Aber kehren wir zu Beethoven zurück, wie ich ihn vor fast 50 Jahren hörte. Damals hätte man auf den Straßen von Mailand einem Priester begegnen können, der mit einem riesigen Grammophon herumlief. Und wenn man ihn gefragt hätte: „Wohin gehst du?“, hätte er geantwortet: „Ich gehe in die Schule.“ „Und das Grammophon nimmst du mit in die Schule?!“ „Ja, weil die Schule mir ihres nicht leiht, bringe ich eben meins mit.“
Eines der ersten Stücke, die ich meinen Schülern vorspielte, war eben dieses Violinkonzert, mit seinem Grundthema, das sich durch das ganze Stück zieht. Das Leben des Menschen, der Gesellschaft wird durch die Melodie des Orchesters repräsentiert, aus der die Geige dreimal ausbricht, um sich selbst zu behaupten. Und dreimal wird sie von dieser wieder eingefangen, bis sie schließlich ihren Frieden findet, als würde sie sagen: „Endlich!“ Die Geige – das Individuum – ist immer versucht, sich sich selbst zu behaupten und sich loszureißen zu einem flüchtigen Aufschwung. Und genau bei diesem Versuch gibt das Instrument sein Bestes. Deshalb sind die faszinierendsten Motive des Konzertes die der Geige, des Einzelnen, der versucht, sich gegen die anderen zu behaupten. Doch die Geige kann diesen Schwung nicht lange durchhalten. Und zum Glück gibt es das Orchester – die Gemeinschaft –, die sie wieder in sich aufnimmt.
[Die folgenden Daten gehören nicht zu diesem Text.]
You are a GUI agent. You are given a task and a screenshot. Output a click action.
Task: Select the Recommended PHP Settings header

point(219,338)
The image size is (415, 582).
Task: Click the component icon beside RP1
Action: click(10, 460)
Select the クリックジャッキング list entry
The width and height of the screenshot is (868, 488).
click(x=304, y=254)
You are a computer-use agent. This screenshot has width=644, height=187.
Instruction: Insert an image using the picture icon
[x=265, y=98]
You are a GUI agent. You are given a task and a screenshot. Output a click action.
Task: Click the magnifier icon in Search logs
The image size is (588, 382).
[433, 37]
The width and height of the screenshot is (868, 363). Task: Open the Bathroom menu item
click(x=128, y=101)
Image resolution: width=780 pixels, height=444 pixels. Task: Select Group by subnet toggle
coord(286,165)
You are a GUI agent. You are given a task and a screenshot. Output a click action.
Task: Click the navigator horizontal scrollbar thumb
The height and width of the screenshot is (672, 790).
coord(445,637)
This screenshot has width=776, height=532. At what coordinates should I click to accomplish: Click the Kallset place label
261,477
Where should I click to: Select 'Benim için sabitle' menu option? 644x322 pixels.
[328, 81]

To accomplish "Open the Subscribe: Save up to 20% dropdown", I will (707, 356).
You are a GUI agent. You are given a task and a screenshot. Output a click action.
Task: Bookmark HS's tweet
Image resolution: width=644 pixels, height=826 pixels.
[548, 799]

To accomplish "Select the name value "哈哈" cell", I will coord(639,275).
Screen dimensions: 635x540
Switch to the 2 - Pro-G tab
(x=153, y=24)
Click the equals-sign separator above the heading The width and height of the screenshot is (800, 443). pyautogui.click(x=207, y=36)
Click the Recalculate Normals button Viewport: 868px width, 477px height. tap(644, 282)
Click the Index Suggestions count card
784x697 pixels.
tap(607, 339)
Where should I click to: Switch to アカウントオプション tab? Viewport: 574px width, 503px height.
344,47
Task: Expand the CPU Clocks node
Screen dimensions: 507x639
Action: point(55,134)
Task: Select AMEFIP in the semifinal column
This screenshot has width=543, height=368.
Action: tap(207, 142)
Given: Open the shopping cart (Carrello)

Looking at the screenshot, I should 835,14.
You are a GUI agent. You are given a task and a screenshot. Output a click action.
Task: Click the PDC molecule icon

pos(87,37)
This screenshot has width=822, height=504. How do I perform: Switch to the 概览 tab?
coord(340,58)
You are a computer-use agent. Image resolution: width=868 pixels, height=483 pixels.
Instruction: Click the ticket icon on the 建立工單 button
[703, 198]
Ich werde mich immer daran erinnern, was für ein Schauer die Klasse erfasste, als ich sie das erste Mal dieses Stück von Beethoven hören ließ. Die Geige bringt solch verzehrende Gefühle zum Ausdruck, dass wir tatsächlich alle in uns selbst versanken. Das Sehnen war so stark, dass ein Mädchen in der zweiten Reihe am Fenster zu schluchzen begann. Und die Klasse hat nicht gelacht. Ich sagte dann nur, der Ort des Friedens sei dort, wo alle unvernünftigen, oder zumindest unvollendeten, instinktiven Ausbrüche wieder zusammengeführt würden: in der Gemeinschaft. Denn was erlaubt es der Geige, ihre drei genannten, einsamen und genialen Aufschwünge zu machen, die friedlichsten Momente im ganzen Konzert? Dass sie getragen wird durch die Gemeinschaft, das Orchesters, zu dem sie jederzeit zurückkehren kann, welches sie dann wieder in sich aufnimmt. Es folgt ihr und nimmt sie jedes Mal wieder auf, wenn sie entflieht.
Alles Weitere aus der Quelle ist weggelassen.